Torts Flashcards
(46 cards)
Negligence Defined
The failure to exercise the standard of care that a reasonably prudent person would have exercised in a similar situation.
Elements of Negligence
- Duty
- Breach of Duty
- Causation (proximate and actual)
- Damages
Defending Against a Negligence Action, The Defendant’s Best Defense
Negating one of the elements of negligence.
Go in order.
Duty
A legal obligation that is owed or due to another and that needs to be satisfied; an obligation for which somebody else has a corresponding right.
Duty of Care
Generally, a person owes a “duty of care” to those around him or her (i.e., a duty to act as a reasonable person).
Determined by an objective standard.
Evaluating Conduct
Would a reasonable person of ordinary prudence in the defendant’s position act as the defendant did?
No Affirmative Duty to Act
UNLESS: (1) Defendant caused the original harm to the victim; (2) Defendant has a special duty; (3) Defendant has assumed a duty by affirmatively acting to aid a victim, thereby undertaking a duty to act reasonably.
Parent-Child Duty
Parents have a number of affirmative duties based on their special relationship to their minor children.
This includes the duty to exercise reasonable care in the control of the parent’s minor children.
A parent may be liable for her own negligence in failing to control the child.
Duty is Specific
A professional who is retained solely for the purpose of doing one thing – only has a duty to exercise skill in that one thing, commensurate with her professional training and standards.
Medical Professional Duty
Courts do not impose a duty on medical professionals to warn third parties when a patient is a danger to himself and not others and will deny liability to family members who suffered emotionally in the event that the patient commits suicide.
Circumstances Matter
Circumstances matter when evaluating a defendant’s actions and the law typically says that a defendant’s physical characteristics are part of the circumstances.
What characteristics of the defendant become “a part of” the reasonable person?
- Defendant is a landowner
- If defendant is a child, the child’s age (unless doing an “adult activity” such as driving a car)
- Physical disabilities
- Defendant acted during an emergency
What characteristics of the defendant do not become “a part of” the reasonable person?
- Mental characteristics (e.g. if defendant is of below average intelligence, he can’t defend his actions based on this)
- Intoxication
Defendant’s Duty Limitations
A defendant’s duty is limited to foreseeable plaintiffs, and to protect those foreseeable plaintiffs against foreseeable harms only.
Unknown Trespasser
-Defendant Landowner-
No duty owed.
Known Trespasser
-Defendant Landowner-
Duty to warn or make safe from artificial conditions known to pose a serious risk of harm.
Licensee
-Defendant Landowner-
Enters the land with the possessor’s express or implied consent for the licensee’s own personal purpose, (social).

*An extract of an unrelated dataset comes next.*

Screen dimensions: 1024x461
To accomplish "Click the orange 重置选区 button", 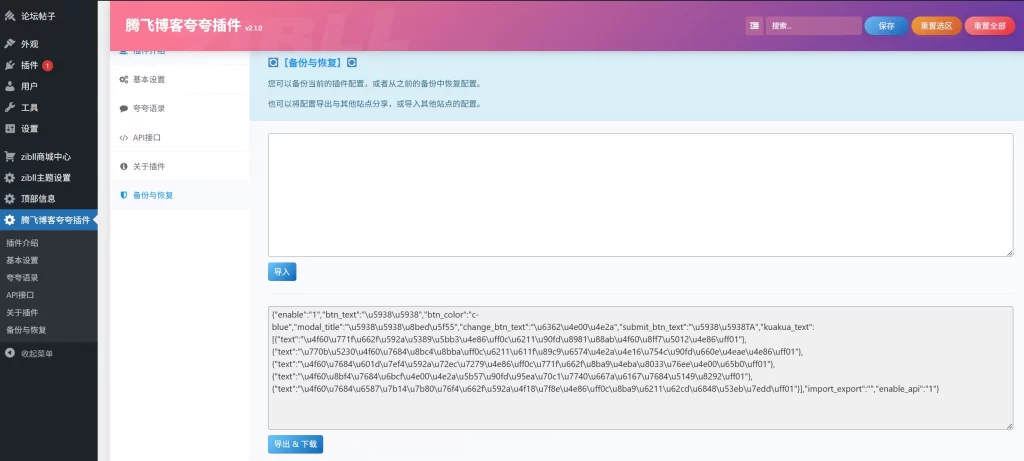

Duty to warn of (or make certain) any known dangerous condition that licensee is unlikely to discover.
Invitee
-Defendant Landowner-
Person enters the land open to general public (business).
General duty to use reasonable care and ordinary care to keep property safe and inspect.
Children Are Subject to a Reasonable Child Standard of Care.
What a “reasonable” child of the same age, training, maturity, experience, and intelligence would do.
Children Engaged in an Adult Activity
Are subject to the adult reasonably prudent person standard.
Custom
Industry custom is relevant in a negligence action but is not determinative.
Danger Invites Rescue Doctrine
-Foreseeable Plaintiff ~ Includes the Rescuer-
An existing danger invites a rescue. A tortfeasor who has placed herself or another in danger is liable for the injuries suffered by someone who comes to the rescue of the endangered person.
A rescue is deemed foreseeable and thus injuries arising therefrom are deemed proximately caused by the original wrongdoer.
Firefighter’s Rule
-Foreseeable Plaintiff ~ Does Not Include Professional Whose Job Involves Peril-
The “firefighter’s rule” bars from recovery a firefighter or police officer who was injured by a peril that he was employed to confront.
If the peril was created through negligence or caused by a strict liability activity, the officer generally still has no claim against the landowner (the defendant).
Client Resources
Whether a client has the resources to satisfy an adverse judgment is irrelevant to the judgment itself and should not be a subject of argument on the issue of liability in a case, although the client’s financial situation might affect a lawyer’s decision to take on the case.